L&H: La défense de Dexia à boulets rouges sur le ministère public

Dexia reproche au ministère public de ne pas avoir attendu la décision de la chambre des mises en accusation de Gand, prévue pour le 5 juin, et de ne pas avoir présenté le dossier à cette même chambre des mises.

(BELGA) La défense de Dexia dans le procès L&H a longuement dénoncé, jeudi matin devant la cour d'appel de Gand, la procédure suivie par le parquet général dans cette affaire. Elle lui a reproché de ne pas avoir attendu la décision de la chambre des mises en accusation de Gand, prévue pour le 5 juin. Elle lui a aussi reproché de ne pas avoir présenté le dossier à cette même chambre des mises.

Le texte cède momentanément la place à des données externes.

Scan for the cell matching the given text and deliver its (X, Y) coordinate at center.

Pour la première fois depuis le début du procès, l'audience a commencé sans la longue procédure de constitution de nouvelles parties civiles car trois préjudiciés seulement se sont fait connaître jeudi matin au greffe du tribunal. Ce qui a laissé le temps nécessaire aux avocats des prévenus pour répondre au point de vue exposé la veille par le ministère public dans le débat de procédure.

Le tribunal a eu droit à une longue plaidoirie de Me Hans Rieder, du barreau de Gand, qui a dénoncé le recours au "privilège de juridiction", présenté comme une atteinte aux droits de la défense de la banque Dexia.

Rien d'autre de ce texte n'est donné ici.